(TASK INSTRUCTIONS)
Starting at the line with "At what coordinates", copy each line through the last one below exactly as written, without any pictures.

(MATERIAL FOR THE TASK)
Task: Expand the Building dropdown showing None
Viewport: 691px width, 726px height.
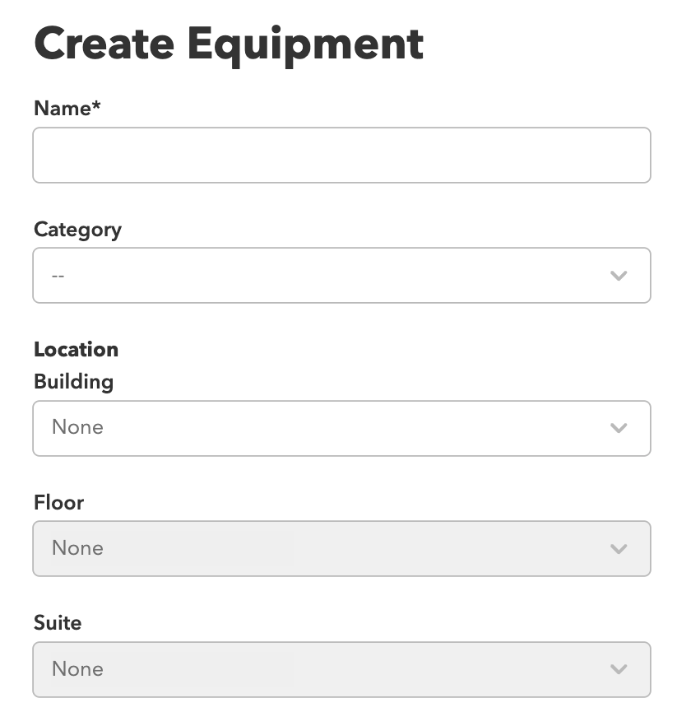Action: click(341, 428)
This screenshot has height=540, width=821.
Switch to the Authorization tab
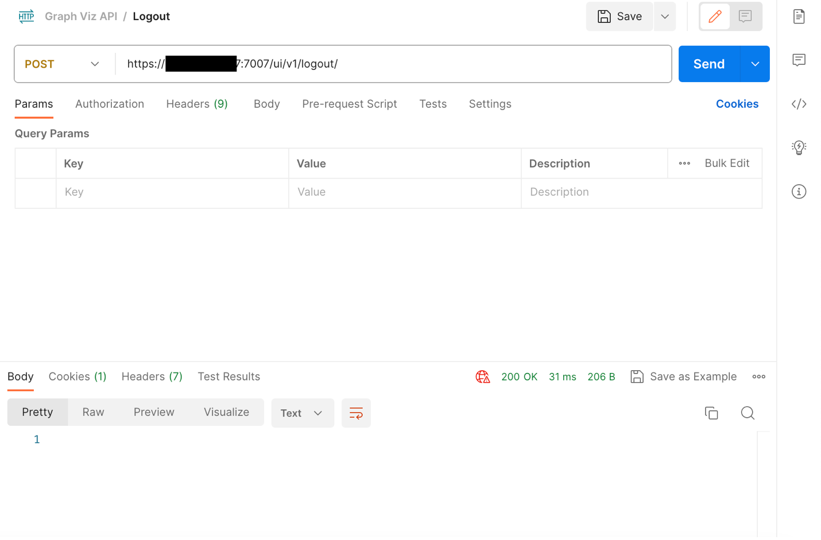[x=109, y=104]
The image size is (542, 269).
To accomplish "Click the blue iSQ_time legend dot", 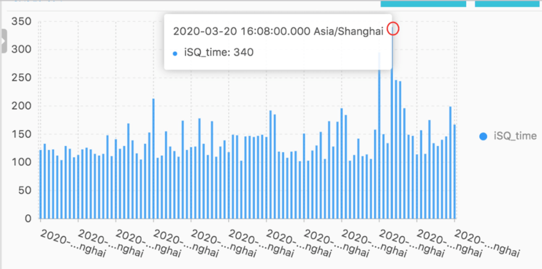I will 483,136.
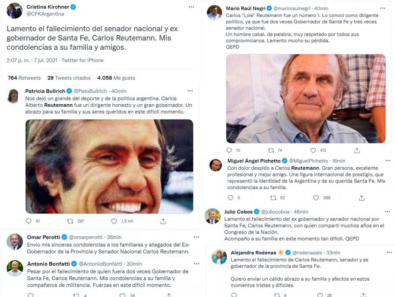Open the share icon on Miguel Pichetto's tweet
395x297 pixels.
[362, 198]
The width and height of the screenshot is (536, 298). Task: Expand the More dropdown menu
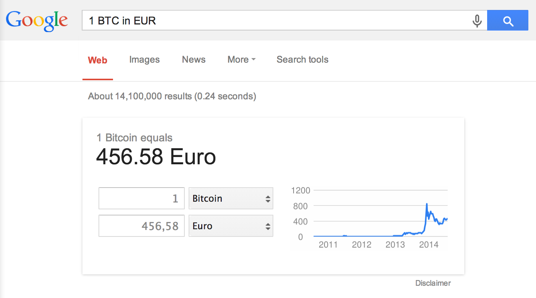pos(241,60)
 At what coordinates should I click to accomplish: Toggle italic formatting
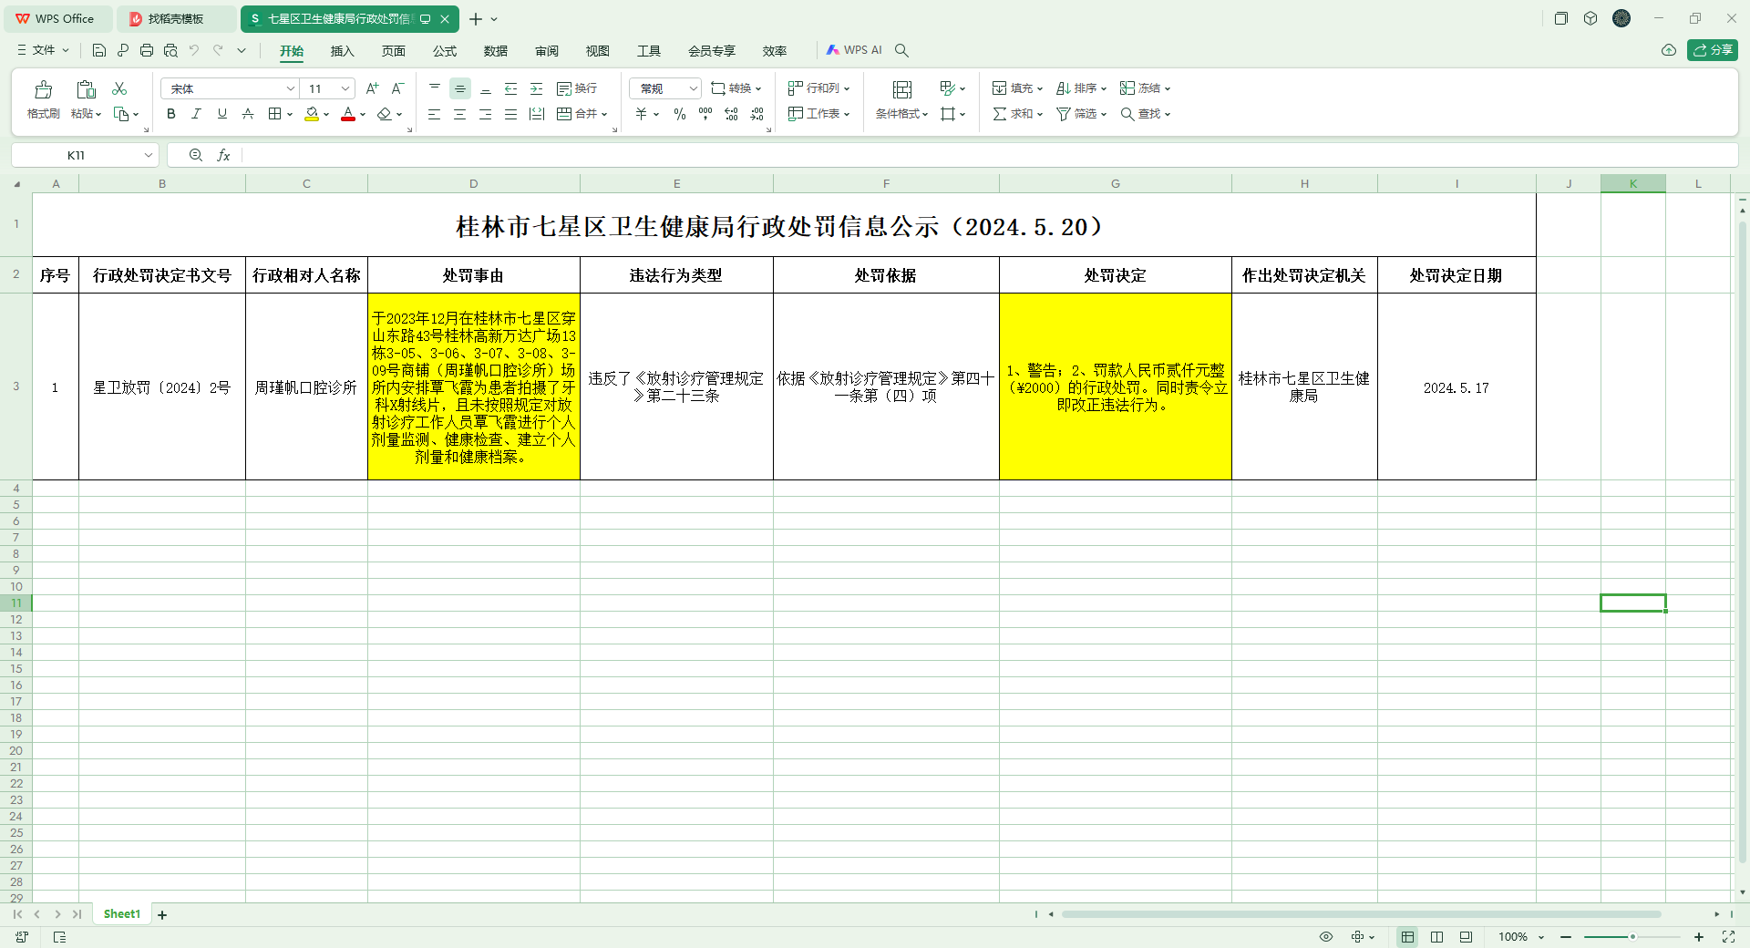pyautogui.click(x=196, y=114)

(TASK RESULT)
 At what coordinates should I click to accomplish: Toggle italic formatting
pyautogui.click(x=196, y=114)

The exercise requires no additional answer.